Ik weet niet hoe het is om op een racefiets te zitten. Ik heb geen idee hoe het is om een ding met twee wielen en een stuur je leven te laten bepalen. Ik weet niet hoe het is om jezelf op datzelfde ding met tachtig kilometer in het uur van een berg te storten. En ik weet al helemaal niet hoe het is om ervan af te vallen. En dan weer op te stappen.
Ik zag Chris Froome na zijn opgave naar de ploegleiderswagen strompelen. Ik probeerde tot me te laten doordringen dat hij over de kasseien had gereden met een gebroken pols en een gebroken hand, opgelopen na een val de vorige dag.
Ik zag Alberto Contador na zijn val weer op de fiets stappen. Met een gebroken rechterscheenbeen fietste hij eerst nog een stuk door, in de regen en de mist. Totdat het niet meer ging.

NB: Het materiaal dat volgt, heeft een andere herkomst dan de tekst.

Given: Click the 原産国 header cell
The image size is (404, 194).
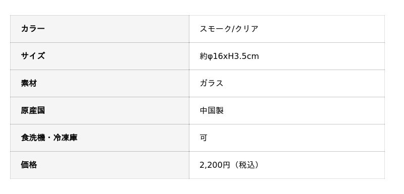Looking at the screenshot, I should click(99, 110).
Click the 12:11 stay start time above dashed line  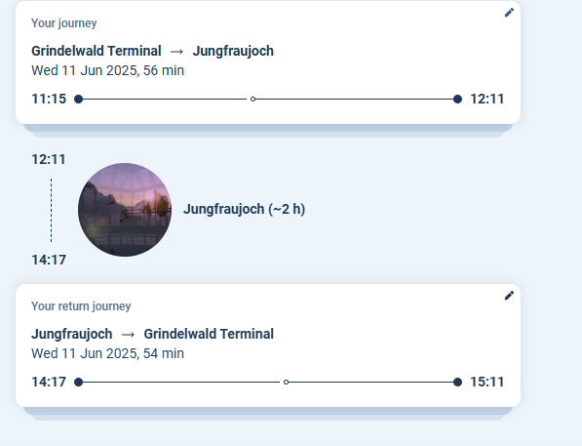[x=49, y=160]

Ik zag Kai Reus, niet in de Tour, maar in de Avondetappe, teruggaan naar de plek waar hij ooit zo ongelofelijk meedogenloos viel. Hij bekeek een foto van zichzelf, na het ongeluk. Zijn hoofd. Een plas bloed. Daarna elf dagen in coma. Zeven jaar later fietste hij ‘met een lach en een traan’ dezelfde weg. Hij kon het weer.
Ik zag Andrew Talansky op een vangrail zitten, al vroeg hopeloos op achterstand gereden. Hij stapte weer op en fietste verder. Huilend.
Ze stapten allemaal weer op, vroeg of laat. Gingen door, meestal tegen beter weten in. Moedig. Heldhaftig. Levensgevaarlijk. Krankzinnig.
In eerste instantie begrijp ik er niks van. Ga weg daar, ga naar huis, maak niet meer kapot dan al kapot is, doe jezelf niet zoveel pijn. En ploegleiders, neem deze mensen toch alsjeblieft tegen zichzelf in bescherming. Laat ze niet weer opstappen. Is er een andere sport op aarde waar de mens in al zijn kwetsbaarheid zo onbeschermd aan zoveel verschillende gevaren wordt blootgesteld? Vrijwillig? Waarom doet een normaal mens dit zichzelf aan? Waarom?
Helemaal zal ik dat ook wel nooit begrijpen, en dat kan misschien ook wel niet. Misschien moet je het doormaken om het te kunnen begrijpen, en dat zal er nooit van komen. Ik geef toe dat ik daar ook niet al te rouwig om ben.
Kijken naar de televisie en zoekend naar iets wat op een verklaring lijkt komt er uiteindelijk toch een woord bovendrijven: hoop. Zou de hoop hen drijven? Hoop dat het wel gaat, hoop dat je toch de finish nog kunt halen en morgen weer opnieuw op kunt stappen. Want ‘abandon’ is een rotwoord, het is drie weken lang het vreselijkste woord wat er bestaat.
Die Hoffnung stirbt zuletzt.
Ze sterft pas in de ploegleiderswagen of, abrupter nog, in de ambulance. Niet eerder. Zolang je fietst is er hoop, al is je hele lijf kapot.